A Pull Towards Dance Plus a Well-Rounded Curriculum Equals Success

Joy Holder ’23 Joy Holder ’23
Dance student Joy Holder expresses gratitude and passion while reflecting on her academic career at Columbia.

Have you ever been so moved by something that you felt a pull to be a part of it? This is the way Joy Holder ’23 feels about dance. She’s been dancing most of her life and at the age of 13 decided that the pull towards dance was so strong, she would never stop dancing.

Set to graduate from Columbia College Chicago with a BFA in Dance next spring, Holder is grateful for the training she has received at Columbia. “Columbia offers the opportunity to pursue dance in the way that best suits each individual. Here, I have been able to focus on the aspects of dance that are most important to me while taking classes and learning from peers with different experiences and goals, making me a better and more well-rounded creator,” she says.

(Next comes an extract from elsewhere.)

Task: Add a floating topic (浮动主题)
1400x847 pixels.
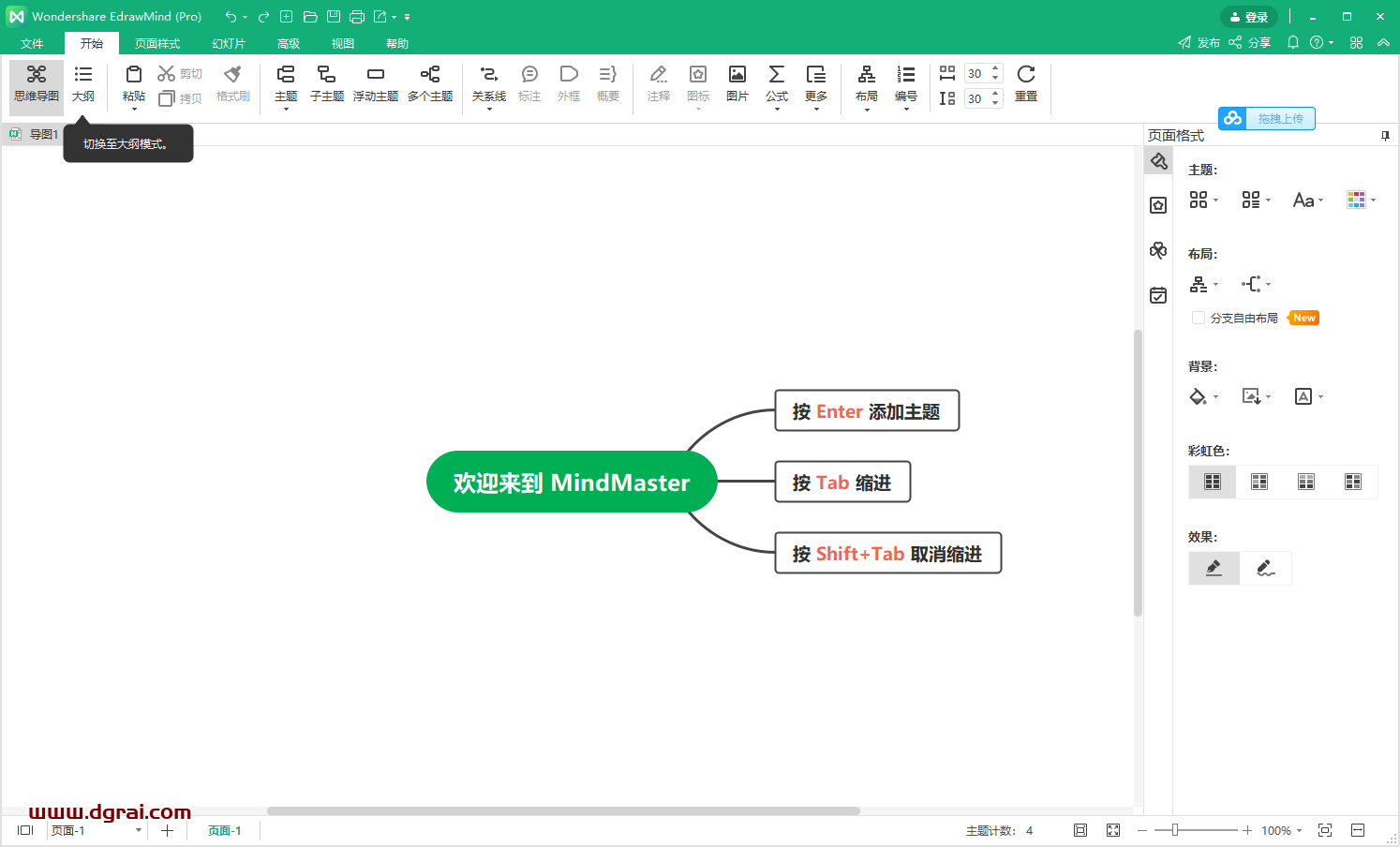Action: click(375, 82)
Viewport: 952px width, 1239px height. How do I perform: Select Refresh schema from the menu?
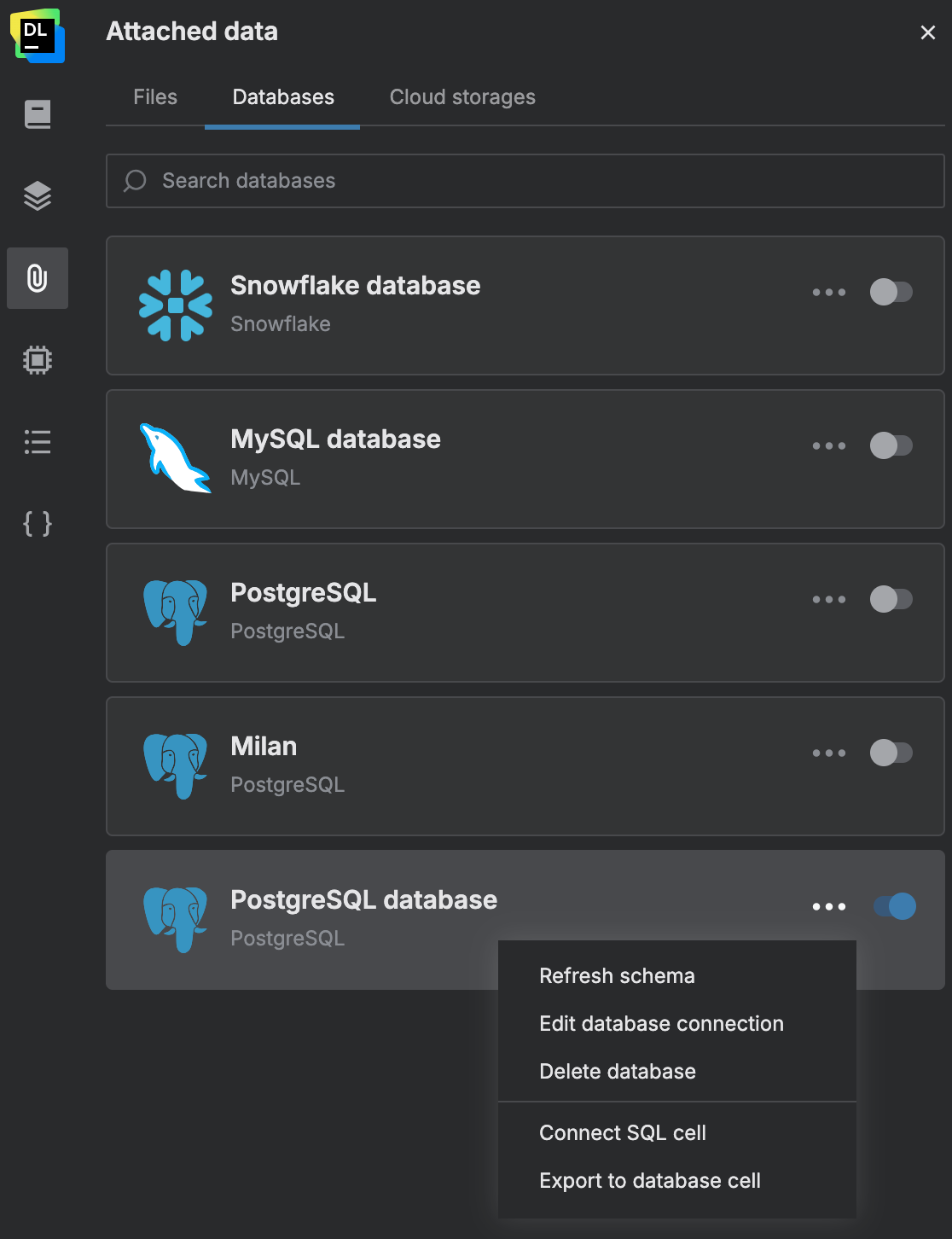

When asked about her Dance program, Holder recognizes Columbia’s commitment to DEI as an anti-racist institution reflected in the school’s Dance curricula. “This department is one of the leading forces of DEI work within the college,” she says. 

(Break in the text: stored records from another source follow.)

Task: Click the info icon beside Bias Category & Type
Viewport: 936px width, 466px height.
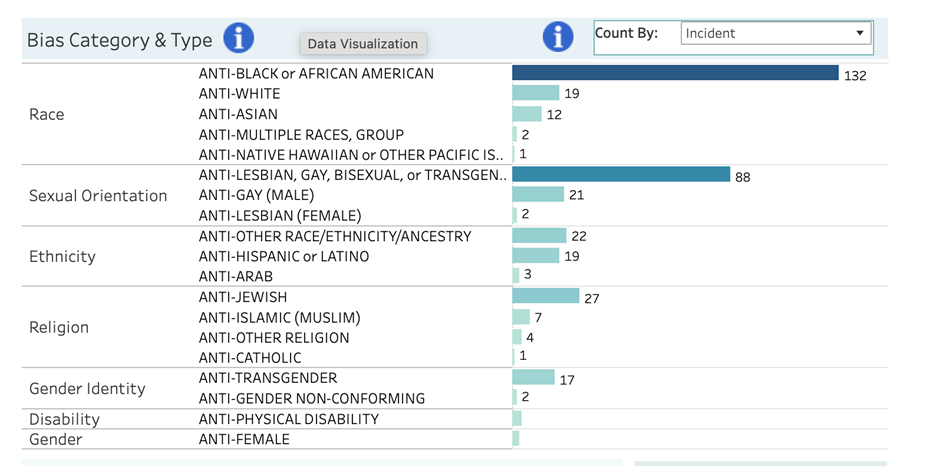Action: click(238, 39)
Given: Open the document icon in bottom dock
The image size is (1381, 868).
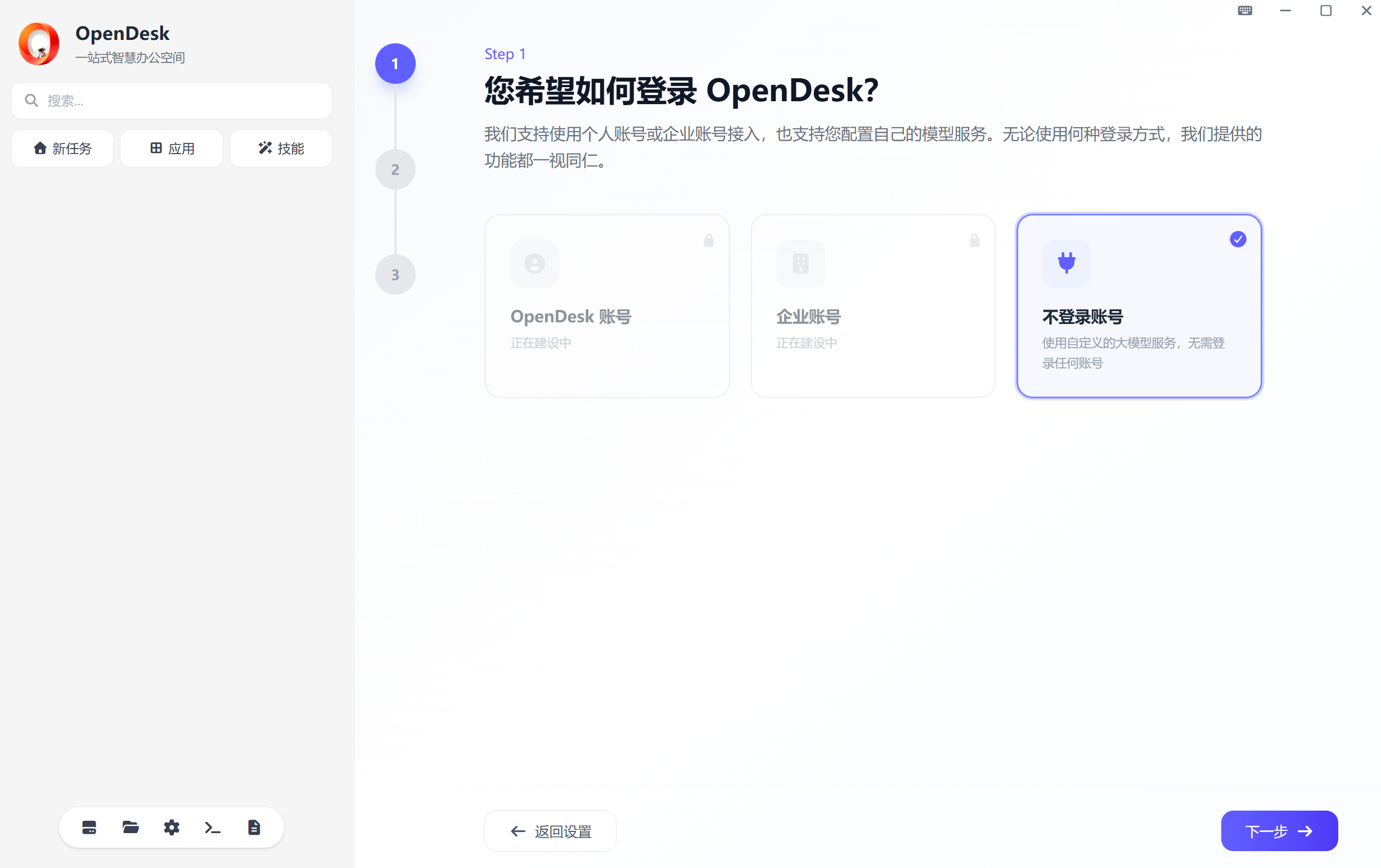Looking at the screenshot, I should pyautogui.click(x=254, y=827).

“Our students study a pluralism of forms, meaning they take completely different points of view into their bodies through their physical practice,” says Lisa Gonzales, Associate Professor and Chair of Columbia’s Dance Department. “They learn to organize themselves around the grounded, polyrhythmic elements of West African as well as the vertical and linear elements of ballet. From there, they work through these various principles in their contemporary practice via the study of Hip-Hop and modern dance. It is the complex dialogue between all these forms—in the body—which lays the groundwork for the theoretical and creative process work we do in the department.” 

Holder also points out that Columbia’s Dance program has helped expand her world view without her having to leave campus. “The school brings in different artists from all over the world as a part of the Dance Presenting Series,” she says. “I have been able to take classes with and perform on the same stage as dancers shaping the field from Chicago to the other side of the world.”

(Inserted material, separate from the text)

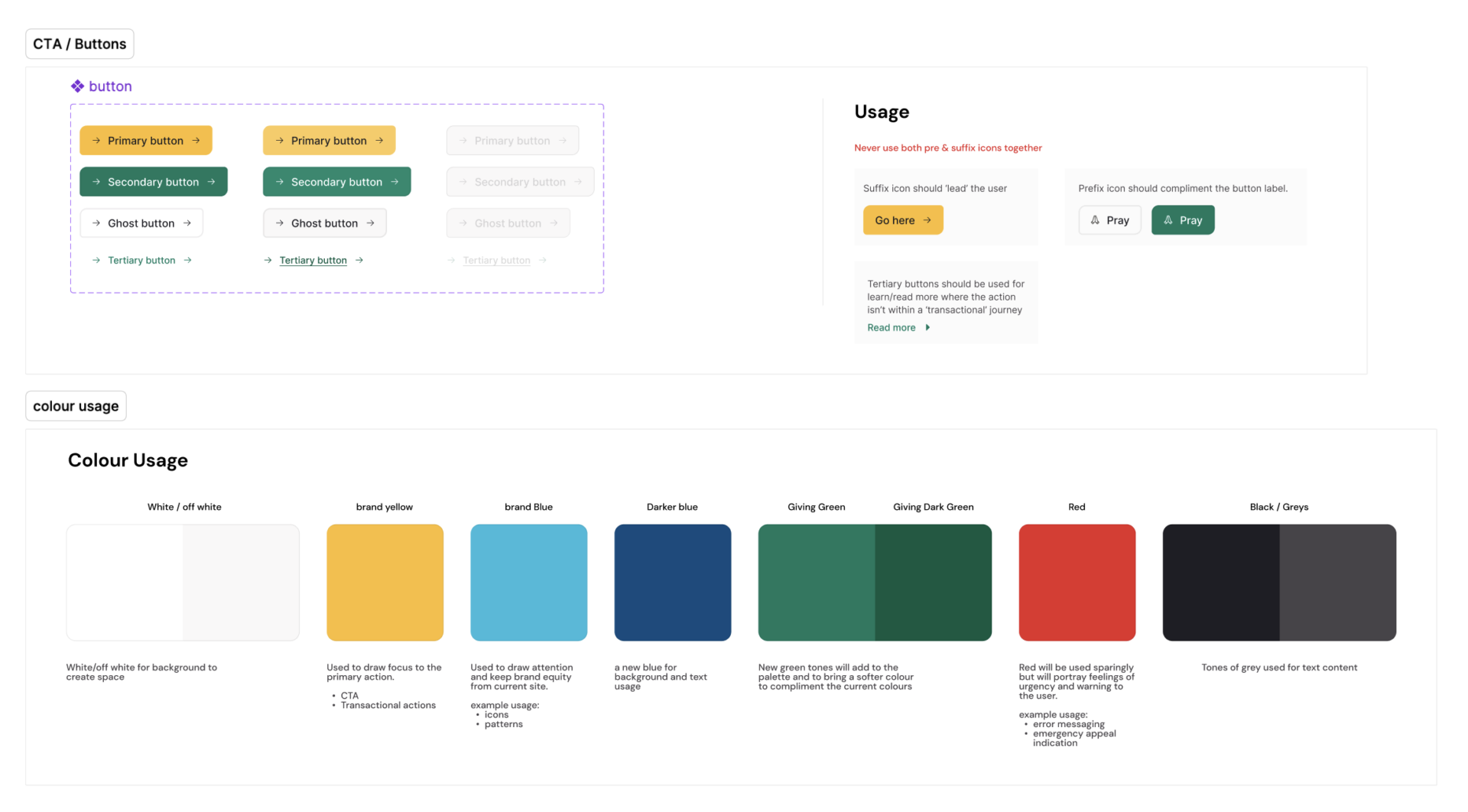1468x812 pixels.
Task: Click the praying hands icon on green Pray button
Action: (x=1168, y=220)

She also credits Columbia’s faculty for being a daily inspiration and for engaging and investing in students’ personal and creative growth. “Each member is still an active participant in the dance field outside of the school and demonstrate for us the possibilities that await us with work and determination every day,” says Holder.

One of Holder’s favorite dance projects has been participating in a Repertory Performance Workshop at Columbia where students are able to work with guest choreographers and act as company members with 8+ hours of rehearsal a week. It’s safe to say that Holder’s dedication to dance is paying off. She’s been able to be a part of several faculty concerts and some incredible student works and is currently working on a dance piece to represent the school at the American College Dance Association Conference. “I created this piece for the Choreographic Project class last semester and am now working to adapt it for the conference in a couple of weeks,” says Holder. “Though the process can at times be stressful, it is incredibly rewarding to get to create with such talented peers and supportive mentors.”

“In the studio and out, I feel moved by dance whenever I see it and pulled to do it as a way to express all things to myself and others,” says Holder.

“I have had the privilege of working with Joy in various capacities within the department: as a mentor, as a teacher, and as a choreographer,” says Paige Cunningham Caldarella, Associate Professor and Associate Chair of Columbia’s Dance Department. “Joy brings wisdom, insight, and a keen sense of curiosity into everything she does. She pushes her edge in the studio and on the stage each and every time, and her energy is contagious! Her commitment and passion to dance as both a physical practice and a place of creative inquiry is illustrated daily, and her developing artistry is exciting to witness.”

Holder’s advice for others wanting to study dance at Columbia? “My advice is always the same—come in ready to work,” she says. “This program gives back exactly what you put into it. No one here will make you work, but the resources are ready and waiting. That is what has allowed me to find my own artistic voice, discover what is important to me, and learn to take the best care of my body and mind.”